Rogano, best restaurants in Glasgow

Rogano, Glasgow

At Rogano you get waiters who, once they see you’re up for it, give as good as they get. It’s play, it’s show, it’s fun.

Our waiter has a quick smile, a fast “Thank you” for every one of his moves, and a nice ass. I can’t help but notice this fact as he leans forward to pop down lobster bisque at the table to my right. After telling myself not to utter anything about his rear – and that I must not have another glass of champagne – I look longingly at the table to my left, where a plate holds nine fat oysters laid bare in a circle. I lose the power of speech.

“Excuse me,” my partner points to me. “May we have another glass of champagne here?”

“Just this once,” says the waiter, “then she’s cut off!”

The oysters are chilled. The soup is hot. The water’s wet

He’s smiling. It’s only my second glass and I shouldn’t but I do. The best reason? Rogano gets temperature right. The champagne here is properly cold Joseph Perrier at a good price. The oysters are chilled. The soup is hot. The water’s wet. You can take this for granted but at the beloved Ubiquitous Chip, up off Byres Road, the champagne is too warm every time. The Chip’s peacock green, silver-lined and impossibly delicate martini glasses (“We get through a lot of these”) are enticing but they don’t fix the problem.

rioja-2-2

Rogano is classic, not current. This oyster bar-cum-bar-cum-restaurant has the same atmosphere as New York’s now vastly altered Café des Artistes: walls are covered in lively, almost erotic, paintings of playful fairies and mermaids in a subtly muted environment. It’s like eating in Woody Allen’s Midnight In Paris, with the waiters as co-stars and supporting players. And if you feel it looks like the inside of Cunard’s Queen Mary, that’s because it is: the interior was made by the same artisans with the same materials at the same time. Some say this craftwork paid their bar tab.

If you read the reviews, Rogano’s food frequently gets a drubbing. The cooking ranges from “not a triumph” to okay to good.
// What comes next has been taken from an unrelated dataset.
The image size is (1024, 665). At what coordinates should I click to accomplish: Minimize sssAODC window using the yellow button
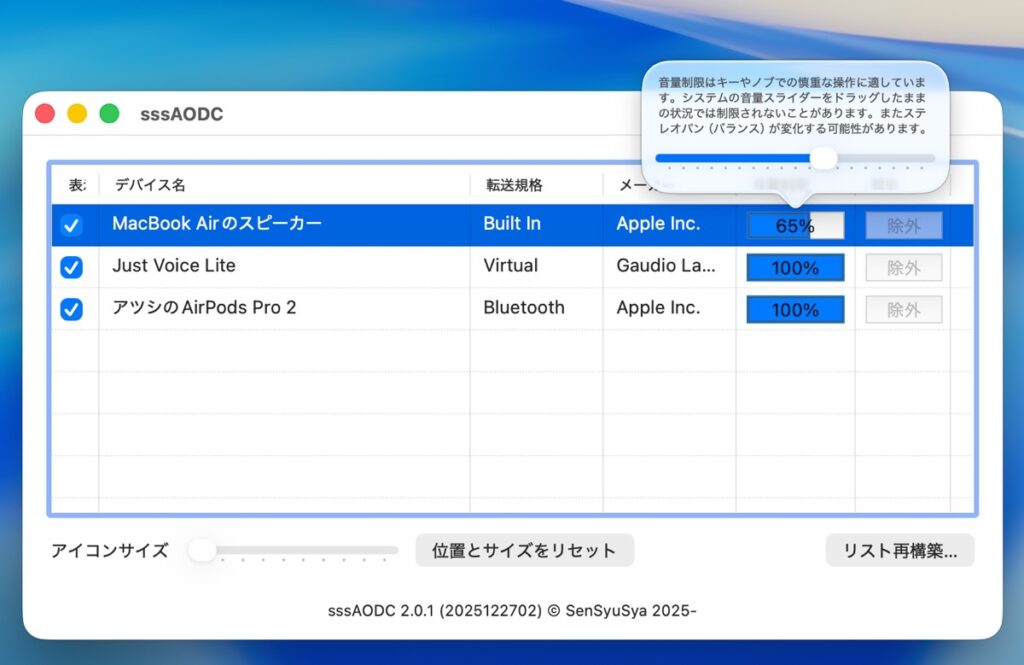coord(77,114)
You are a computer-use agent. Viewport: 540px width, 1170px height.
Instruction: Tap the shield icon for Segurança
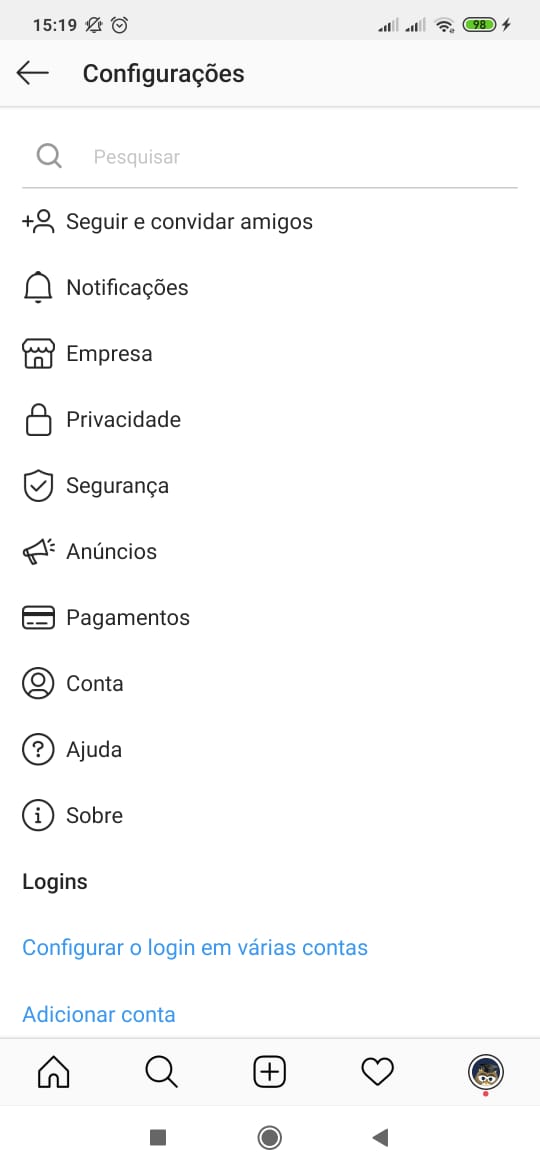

You feel reviewers went in expecting Heston Blumenthal, or the Wolseley, and forgot their sense of humour. Consistency is not Rogano’s virtue. It is not haute cuisine: this is time travel. When they get it right, it’s spiffing: their best seafood, variously sourced from Loch Etive, Cumbrae, Trron, Peterhead and Scrabster, is unbeatable. My oysters were buttery and succulent. The monkfish was a little overdone, but it was still a tasty fist-sized hunk and I didn’t mind that it wasn’t perfect. When nothing appealed to me on the dessert menu, I asked the taller waiter – a young model with glossy floppy black hair – if there was anything with meringue in the kitchen. (Old Glaswegian joke. Wee boy goes into a baker’s, points at a cake in the window and asks, “Is that cake or meringue?”*) He blushed and said no, so I ordered coffee. In minutes, an enormous meringue with whipped cream and fresh berries appeared as if dropped from the ceiling. I was so happy I wanted more champagne.

“Can we have a bit of dessert wine please?” The waiter whips by and says, “No! She’s cut off!” C

* You’ll have to say it aloud in your best Weegie accent… “ahm-a-wrang”. The punchline: “No, you’re right, it is a cake.”